The Fates observed the boastings and cruel behavior of the three lizards, and decided to deliver unto them their just deserts. So Fate sent The Fury Who Punishes Hubris to test the lizards, and find out what they were truly made of.

One day a stranger entered the lizard’s village.

“I am the best wrestler in the world! I am the fastest runner in the world!” The stranger boasted to all who would hear. “If you beat me, I will bestow upon you exactly what you deserve!”

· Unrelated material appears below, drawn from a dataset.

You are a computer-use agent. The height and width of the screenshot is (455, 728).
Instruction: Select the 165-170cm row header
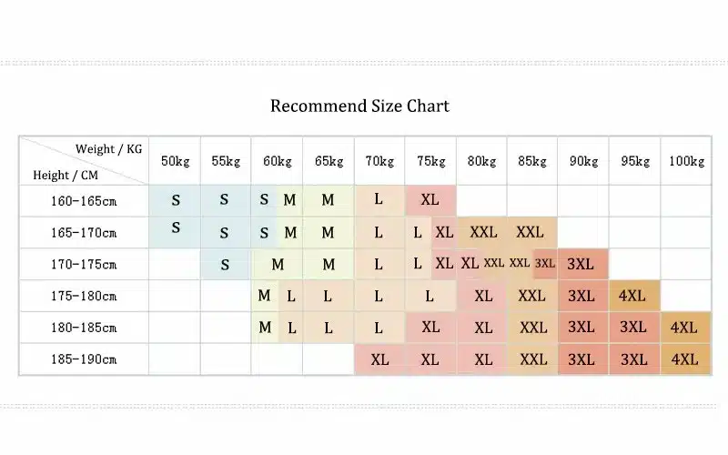pyautogui.click(x=84, y=233)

“I will wrestle you!” The eldest lizard shouted. So the eldest lizard and the stranger did battle, and it was the lizard who won.

“I will race you!” The middle sibling shouted. So the middle lizard and stranger did race, and it was the lizard who won.

“What of you? Will you not challenge me?” The stranger asked the runt of the litter.

“If we compete, you will most certainly win,” the runt insisted for a third time. “I am no match for anyone at all.”

“And what of our rewards?” The elder and middle lizards demanded. “We won our trials, and now you must uphold your oaths.”

“To you, the elder of three, I curse you with a shell,” the stranger said. “You will be as strong as ever, but never shall you wrestle again.”

And so the eldest lizard became a turtle.

“To you, the middle child, I curse you by taking away your arms and legs,” the stranger said. “You will be as long and lean as ever, but never shall you win a race again.”

And so the middle lizard became a snake.

“To you, the runt of the litter, I bless you with wings and the power over flame and water,” the stranger said. “You will grow big and strong, and hold dominion over the earth.”

And so the youngest sibling became a dragon.

With justice served, the stranger left town once again.

Day 60 – Tuesday April 13 2021

I’m not writing anything today. I got my first Covid vaccine today and I’m tired. Also I want to take a break after finishing my previous story yesterday. See you tomorrow.